Weather sometimes an issue
NASHUA – The weather in Greater Nashua on March 10, 1964 – the day of the New Hampshire first-in-the-nation presidential primary election – was similar in some ways to the conditions voters faced in yesterday’s 2020 version of the primary.
Similar, perhaps, but also quite a bit worse.
“A combination of snow, hail and sleet, in the wake of an all-night rain,” is how the late John Stylianos, a Telegraph reporter at the time, described the conditions for readers who chose not to venture outside that day.
Compare that with yesterday’s on-and-off drizzle that, thanks to above-freezing temperatures, largely remained in liquid form, and it’s pretty clear the 2020 turnout was virtually unaffected by the weather, at least in these parts.
And then there was the 25-inch primary-eve blizzard, the super-nasty mix of snow, sleet and rain that struck on another primary day, and the more recent one for which temperatures hovered near zero at the polls’ opening bell and never made it out of the teens all day.
As voters went to the polls Tuesday, Doug Webster, senior meteorologist at Nashua-based Hometown Forecast Services and The Telegraph’s weather columnist, researched New Hampshire primary Election Day weather conditions going back to 1916 – the election that paved the way for the Granite State securing its first-in-the-nation status.
Voters in 1916 and in 1920 must have enjoyed their jaunt to the polls, as both featured daytime temperatures in the mid-70s with no precipitation until well after the polls closed.
Until 1948, the date of the New Hampshire primary changed a handful of times; it was held in March in 1924, then went back to September from 1928-1940.
In 1944, for reasons unknown, the primary was held on July 11, which, with a high temperature of 90 degrees, made it the warmest primary election day on record.
Four years later, in 1948, state lawmakers passed legislation that set the primary in early March.

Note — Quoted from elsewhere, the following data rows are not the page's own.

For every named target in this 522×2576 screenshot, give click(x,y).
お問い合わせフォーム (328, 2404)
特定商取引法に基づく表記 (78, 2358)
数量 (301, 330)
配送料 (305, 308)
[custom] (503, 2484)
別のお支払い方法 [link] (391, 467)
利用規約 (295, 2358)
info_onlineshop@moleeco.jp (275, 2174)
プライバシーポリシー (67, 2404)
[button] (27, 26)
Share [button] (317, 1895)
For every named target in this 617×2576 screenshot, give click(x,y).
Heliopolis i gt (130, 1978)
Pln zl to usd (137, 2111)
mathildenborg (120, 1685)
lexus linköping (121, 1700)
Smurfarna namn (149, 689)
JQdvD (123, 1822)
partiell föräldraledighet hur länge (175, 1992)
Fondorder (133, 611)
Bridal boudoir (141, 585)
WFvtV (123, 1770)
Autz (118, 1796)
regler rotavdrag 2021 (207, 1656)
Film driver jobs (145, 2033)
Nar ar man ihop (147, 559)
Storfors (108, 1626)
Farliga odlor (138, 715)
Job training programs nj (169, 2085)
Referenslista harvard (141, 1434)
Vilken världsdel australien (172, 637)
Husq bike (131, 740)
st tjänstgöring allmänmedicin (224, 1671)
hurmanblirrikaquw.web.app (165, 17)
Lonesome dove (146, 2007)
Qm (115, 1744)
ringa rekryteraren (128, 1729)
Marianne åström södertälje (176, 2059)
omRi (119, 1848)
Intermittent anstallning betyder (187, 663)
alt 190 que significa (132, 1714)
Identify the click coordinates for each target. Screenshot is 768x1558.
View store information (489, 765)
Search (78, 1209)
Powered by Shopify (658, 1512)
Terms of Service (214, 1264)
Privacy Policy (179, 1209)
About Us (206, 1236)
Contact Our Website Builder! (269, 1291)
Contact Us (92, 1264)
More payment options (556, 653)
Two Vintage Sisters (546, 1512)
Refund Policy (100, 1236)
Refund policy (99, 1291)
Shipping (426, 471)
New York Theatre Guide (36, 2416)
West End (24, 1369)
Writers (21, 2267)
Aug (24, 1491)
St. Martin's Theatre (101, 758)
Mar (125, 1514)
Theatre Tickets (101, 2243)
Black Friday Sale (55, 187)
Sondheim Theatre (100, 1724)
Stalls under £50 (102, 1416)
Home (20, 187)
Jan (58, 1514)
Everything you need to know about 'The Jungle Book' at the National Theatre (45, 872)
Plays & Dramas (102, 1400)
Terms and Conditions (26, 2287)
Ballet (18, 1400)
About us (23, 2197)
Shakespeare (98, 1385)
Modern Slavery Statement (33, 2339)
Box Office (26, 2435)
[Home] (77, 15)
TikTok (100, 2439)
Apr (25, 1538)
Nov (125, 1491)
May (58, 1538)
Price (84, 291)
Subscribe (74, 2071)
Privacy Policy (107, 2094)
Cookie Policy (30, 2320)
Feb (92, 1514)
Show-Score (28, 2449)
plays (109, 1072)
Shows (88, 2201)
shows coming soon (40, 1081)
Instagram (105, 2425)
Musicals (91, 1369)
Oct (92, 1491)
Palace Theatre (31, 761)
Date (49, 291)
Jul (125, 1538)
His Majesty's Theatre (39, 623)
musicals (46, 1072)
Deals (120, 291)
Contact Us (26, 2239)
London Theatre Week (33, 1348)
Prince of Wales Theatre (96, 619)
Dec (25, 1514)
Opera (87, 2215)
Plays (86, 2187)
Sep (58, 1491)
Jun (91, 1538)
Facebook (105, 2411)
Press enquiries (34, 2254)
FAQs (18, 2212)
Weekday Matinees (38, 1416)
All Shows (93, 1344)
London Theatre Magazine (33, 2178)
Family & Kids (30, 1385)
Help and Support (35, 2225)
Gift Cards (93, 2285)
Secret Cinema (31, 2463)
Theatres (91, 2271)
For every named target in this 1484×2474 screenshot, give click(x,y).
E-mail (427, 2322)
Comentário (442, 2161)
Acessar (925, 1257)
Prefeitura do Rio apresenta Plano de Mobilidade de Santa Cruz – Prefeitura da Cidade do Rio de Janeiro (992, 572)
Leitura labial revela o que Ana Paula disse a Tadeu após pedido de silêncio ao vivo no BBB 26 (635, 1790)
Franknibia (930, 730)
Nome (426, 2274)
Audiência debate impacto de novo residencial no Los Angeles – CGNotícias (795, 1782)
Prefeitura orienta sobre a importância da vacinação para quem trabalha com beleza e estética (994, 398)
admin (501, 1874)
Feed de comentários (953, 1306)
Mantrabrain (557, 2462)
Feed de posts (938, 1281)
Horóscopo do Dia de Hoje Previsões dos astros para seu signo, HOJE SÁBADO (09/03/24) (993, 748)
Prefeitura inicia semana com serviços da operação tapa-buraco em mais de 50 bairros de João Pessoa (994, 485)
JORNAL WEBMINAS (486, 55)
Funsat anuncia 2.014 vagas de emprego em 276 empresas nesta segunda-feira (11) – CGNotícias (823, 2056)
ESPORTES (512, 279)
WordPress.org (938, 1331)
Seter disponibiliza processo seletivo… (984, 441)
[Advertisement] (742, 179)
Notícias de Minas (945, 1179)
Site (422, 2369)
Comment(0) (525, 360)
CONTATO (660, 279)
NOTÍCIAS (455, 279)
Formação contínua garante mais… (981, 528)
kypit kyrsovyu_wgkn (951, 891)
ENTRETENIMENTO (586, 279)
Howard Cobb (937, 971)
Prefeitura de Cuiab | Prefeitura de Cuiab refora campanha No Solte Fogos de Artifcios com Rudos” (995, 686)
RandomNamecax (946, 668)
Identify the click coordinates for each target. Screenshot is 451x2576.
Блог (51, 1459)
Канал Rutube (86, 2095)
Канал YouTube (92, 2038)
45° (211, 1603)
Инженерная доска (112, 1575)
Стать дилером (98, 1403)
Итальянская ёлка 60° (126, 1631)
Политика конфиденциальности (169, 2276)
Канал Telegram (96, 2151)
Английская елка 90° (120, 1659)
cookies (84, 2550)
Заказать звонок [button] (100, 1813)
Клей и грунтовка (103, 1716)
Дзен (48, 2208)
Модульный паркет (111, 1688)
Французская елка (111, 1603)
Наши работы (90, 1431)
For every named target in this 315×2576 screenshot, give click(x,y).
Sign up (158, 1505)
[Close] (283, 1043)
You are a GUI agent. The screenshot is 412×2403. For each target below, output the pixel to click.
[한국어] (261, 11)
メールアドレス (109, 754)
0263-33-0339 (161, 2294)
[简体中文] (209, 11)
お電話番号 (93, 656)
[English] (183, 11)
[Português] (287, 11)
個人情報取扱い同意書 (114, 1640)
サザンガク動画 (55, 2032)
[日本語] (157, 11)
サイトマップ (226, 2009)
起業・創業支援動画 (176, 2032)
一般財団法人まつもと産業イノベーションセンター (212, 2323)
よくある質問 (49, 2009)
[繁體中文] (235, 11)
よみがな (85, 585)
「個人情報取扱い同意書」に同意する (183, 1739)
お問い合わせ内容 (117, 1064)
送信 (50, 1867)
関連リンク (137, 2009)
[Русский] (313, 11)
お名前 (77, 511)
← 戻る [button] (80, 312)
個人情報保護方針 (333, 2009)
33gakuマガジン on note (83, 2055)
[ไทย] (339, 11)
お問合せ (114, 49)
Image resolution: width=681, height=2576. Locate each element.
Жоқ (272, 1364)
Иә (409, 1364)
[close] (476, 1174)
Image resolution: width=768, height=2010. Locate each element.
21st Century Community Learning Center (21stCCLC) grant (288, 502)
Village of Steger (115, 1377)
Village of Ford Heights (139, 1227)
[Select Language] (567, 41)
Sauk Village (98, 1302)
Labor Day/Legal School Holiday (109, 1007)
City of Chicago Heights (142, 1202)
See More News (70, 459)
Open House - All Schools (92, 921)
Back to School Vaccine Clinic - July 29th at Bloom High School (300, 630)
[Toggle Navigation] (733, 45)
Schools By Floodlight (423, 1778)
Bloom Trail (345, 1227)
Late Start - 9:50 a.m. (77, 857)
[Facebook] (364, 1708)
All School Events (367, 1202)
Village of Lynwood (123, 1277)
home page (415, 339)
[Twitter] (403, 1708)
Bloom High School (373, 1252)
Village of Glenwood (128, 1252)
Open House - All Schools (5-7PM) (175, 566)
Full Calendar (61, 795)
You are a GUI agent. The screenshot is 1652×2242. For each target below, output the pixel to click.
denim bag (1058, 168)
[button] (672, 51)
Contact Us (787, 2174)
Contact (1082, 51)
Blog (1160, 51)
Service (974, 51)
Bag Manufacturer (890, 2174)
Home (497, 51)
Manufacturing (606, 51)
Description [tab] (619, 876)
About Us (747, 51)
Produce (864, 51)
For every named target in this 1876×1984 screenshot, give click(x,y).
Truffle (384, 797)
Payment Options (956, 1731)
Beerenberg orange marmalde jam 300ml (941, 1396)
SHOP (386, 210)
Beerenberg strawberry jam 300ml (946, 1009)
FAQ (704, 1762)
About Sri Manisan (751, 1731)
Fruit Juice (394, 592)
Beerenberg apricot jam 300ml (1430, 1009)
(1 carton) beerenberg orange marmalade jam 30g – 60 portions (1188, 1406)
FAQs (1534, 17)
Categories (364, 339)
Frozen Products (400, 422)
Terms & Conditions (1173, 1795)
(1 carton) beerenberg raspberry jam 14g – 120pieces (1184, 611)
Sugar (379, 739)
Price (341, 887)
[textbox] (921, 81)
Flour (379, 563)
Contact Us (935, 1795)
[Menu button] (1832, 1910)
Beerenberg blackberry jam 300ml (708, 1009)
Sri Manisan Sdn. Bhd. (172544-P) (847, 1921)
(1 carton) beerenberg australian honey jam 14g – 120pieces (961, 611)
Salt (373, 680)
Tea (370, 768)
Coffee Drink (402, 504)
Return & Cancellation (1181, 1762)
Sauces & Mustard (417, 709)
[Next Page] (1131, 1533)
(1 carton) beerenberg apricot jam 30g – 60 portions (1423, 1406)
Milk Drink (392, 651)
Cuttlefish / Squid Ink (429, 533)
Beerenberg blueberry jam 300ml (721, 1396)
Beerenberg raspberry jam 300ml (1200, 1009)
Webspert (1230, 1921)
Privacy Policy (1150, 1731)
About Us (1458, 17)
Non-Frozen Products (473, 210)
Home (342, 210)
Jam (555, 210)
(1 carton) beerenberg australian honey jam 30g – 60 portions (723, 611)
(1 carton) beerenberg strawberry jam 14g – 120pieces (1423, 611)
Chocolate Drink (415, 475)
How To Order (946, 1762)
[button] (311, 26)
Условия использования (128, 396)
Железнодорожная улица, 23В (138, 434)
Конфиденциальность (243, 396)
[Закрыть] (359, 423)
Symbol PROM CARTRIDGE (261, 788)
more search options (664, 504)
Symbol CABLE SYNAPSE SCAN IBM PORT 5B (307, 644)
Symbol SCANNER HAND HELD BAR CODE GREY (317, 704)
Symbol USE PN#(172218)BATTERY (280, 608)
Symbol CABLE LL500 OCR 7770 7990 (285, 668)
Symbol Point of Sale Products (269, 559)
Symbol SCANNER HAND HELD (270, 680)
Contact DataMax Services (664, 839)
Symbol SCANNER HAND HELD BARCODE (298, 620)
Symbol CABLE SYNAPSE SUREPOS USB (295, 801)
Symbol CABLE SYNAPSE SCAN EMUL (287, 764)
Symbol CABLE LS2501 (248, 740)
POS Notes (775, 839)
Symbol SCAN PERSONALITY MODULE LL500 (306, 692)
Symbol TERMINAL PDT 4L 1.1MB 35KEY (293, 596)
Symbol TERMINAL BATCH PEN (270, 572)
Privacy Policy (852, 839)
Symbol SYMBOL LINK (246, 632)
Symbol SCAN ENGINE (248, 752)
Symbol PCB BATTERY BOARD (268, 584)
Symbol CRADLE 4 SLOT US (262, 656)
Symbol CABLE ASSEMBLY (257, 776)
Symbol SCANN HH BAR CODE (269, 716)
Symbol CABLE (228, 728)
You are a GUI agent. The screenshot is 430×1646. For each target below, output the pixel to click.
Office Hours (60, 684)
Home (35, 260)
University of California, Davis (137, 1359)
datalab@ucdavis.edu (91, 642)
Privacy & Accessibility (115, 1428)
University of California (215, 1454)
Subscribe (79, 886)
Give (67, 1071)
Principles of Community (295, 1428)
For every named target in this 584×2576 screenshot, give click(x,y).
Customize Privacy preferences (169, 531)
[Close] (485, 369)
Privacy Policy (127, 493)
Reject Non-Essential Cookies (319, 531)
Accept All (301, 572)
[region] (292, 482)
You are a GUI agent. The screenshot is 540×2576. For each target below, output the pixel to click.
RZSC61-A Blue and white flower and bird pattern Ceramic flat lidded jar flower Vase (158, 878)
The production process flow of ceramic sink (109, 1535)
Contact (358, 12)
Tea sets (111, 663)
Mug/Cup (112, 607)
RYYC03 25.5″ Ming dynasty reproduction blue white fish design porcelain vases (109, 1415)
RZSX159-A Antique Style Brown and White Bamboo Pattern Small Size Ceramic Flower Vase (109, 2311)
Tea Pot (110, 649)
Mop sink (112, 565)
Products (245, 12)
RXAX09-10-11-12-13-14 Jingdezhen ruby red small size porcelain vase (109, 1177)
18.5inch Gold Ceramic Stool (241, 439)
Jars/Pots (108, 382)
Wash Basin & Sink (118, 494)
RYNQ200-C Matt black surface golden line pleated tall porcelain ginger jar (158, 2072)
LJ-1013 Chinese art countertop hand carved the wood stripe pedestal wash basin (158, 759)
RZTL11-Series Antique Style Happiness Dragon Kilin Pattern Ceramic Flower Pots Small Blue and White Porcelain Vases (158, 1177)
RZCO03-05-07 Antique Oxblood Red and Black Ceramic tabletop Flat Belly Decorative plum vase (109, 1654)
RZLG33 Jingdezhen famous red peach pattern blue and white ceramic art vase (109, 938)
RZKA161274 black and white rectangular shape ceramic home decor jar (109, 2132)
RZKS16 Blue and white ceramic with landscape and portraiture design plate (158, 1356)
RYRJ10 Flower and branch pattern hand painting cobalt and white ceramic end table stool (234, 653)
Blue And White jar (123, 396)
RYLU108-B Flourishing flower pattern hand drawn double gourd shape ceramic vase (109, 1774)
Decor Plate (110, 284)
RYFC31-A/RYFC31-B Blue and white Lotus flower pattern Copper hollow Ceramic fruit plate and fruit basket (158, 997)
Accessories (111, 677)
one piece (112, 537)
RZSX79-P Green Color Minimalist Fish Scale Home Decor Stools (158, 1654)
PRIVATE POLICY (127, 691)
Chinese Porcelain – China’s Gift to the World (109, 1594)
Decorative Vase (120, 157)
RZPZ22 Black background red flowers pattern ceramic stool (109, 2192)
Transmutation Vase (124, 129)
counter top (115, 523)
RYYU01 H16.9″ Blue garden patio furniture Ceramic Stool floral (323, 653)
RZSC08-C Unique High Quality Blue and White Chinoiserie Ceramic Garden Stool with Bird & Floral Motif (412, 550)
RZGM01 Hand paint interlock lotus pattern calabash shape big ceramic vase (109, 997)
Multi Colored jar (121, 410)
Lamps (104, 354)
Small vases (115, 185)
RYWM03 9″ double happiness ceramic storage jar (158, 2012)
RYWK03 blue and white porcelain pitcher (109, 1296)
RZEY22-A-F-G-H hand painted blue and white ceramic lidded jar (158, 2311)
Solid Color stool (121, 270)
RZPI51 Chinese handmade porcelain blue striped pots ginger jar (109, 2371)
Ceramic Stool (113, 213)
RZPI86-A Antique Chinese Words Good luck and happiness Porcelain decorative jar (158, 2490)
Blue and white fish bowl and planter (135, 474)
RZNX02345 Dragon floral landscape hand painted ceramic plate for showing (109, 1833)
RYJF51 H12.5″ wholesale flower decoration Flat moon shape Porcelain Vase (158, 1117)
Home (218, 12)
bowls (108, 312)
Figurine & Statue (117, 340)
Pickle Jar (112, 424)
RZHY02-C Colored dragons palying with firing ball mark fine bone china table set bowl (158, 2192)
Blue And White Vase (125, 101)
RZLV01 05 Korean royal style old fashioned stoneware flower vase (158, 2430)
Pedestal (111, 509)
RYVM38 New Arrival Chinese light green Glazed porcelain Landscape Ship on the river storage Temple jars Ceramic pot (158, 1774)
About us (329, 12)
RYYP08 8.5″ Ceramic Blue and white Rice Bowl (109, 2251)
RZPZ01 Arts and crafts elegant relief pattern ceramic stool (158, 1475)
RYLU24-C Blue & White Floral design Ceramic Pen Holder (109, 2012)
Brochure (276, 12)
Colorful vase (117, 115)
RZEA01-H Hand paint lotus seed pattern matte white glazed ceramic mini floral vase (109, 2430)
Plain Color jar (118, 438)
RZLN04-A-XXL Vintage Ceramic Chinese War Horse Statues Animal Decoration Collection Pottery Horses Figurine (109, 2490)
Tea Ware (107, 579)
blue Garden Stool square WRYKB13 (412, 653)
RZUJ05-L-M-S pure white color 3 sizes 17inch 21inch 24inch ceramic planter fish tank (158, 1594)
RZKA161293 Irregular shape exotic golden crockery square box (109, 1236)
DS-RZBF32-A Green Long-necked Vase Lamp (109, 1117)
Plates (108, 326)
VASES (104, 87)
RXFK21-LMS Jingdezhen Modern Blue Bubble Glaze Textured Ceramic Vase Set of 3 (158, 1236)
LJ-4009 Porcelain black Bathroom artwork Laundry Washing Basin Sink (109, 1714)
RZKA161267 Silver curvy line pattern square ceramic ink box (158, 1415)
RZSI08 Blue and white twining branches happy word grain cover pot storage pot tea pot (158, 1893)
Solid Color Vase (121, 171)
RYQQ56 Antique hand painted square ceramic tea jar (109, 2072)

The 1952 and 1956 primaries featured seasonable weather, according to Webster’s statistics, but that would change, quite drastically, come 1960.
Just three days before the March 8 primary, Greater Nashuans awoke to find 25 inches of new snow on the ground, making some folks wonder if they would be able to make it to the polls even three days later.
Not only did voters make it to the polls, they did so in record numbers, casting nearly 6,600 votes, The Telegraph reported.
Going into the 1964 primary, pundits predicted voters would break that record, but Mother Nature again intervened, as reported in The Telegraph.
The next several primaries were for the most part uneventful weather-wise. That changed in 1984, when voters faced what Webster described as “a nasty day with snow, sleet and rain, and lots of precipitation.”
Another unremarkable stretch followed, with a little rain or snow falling here and there until Feb. 9, 2016, when about 6 inches of snow fell during the day, Webster said.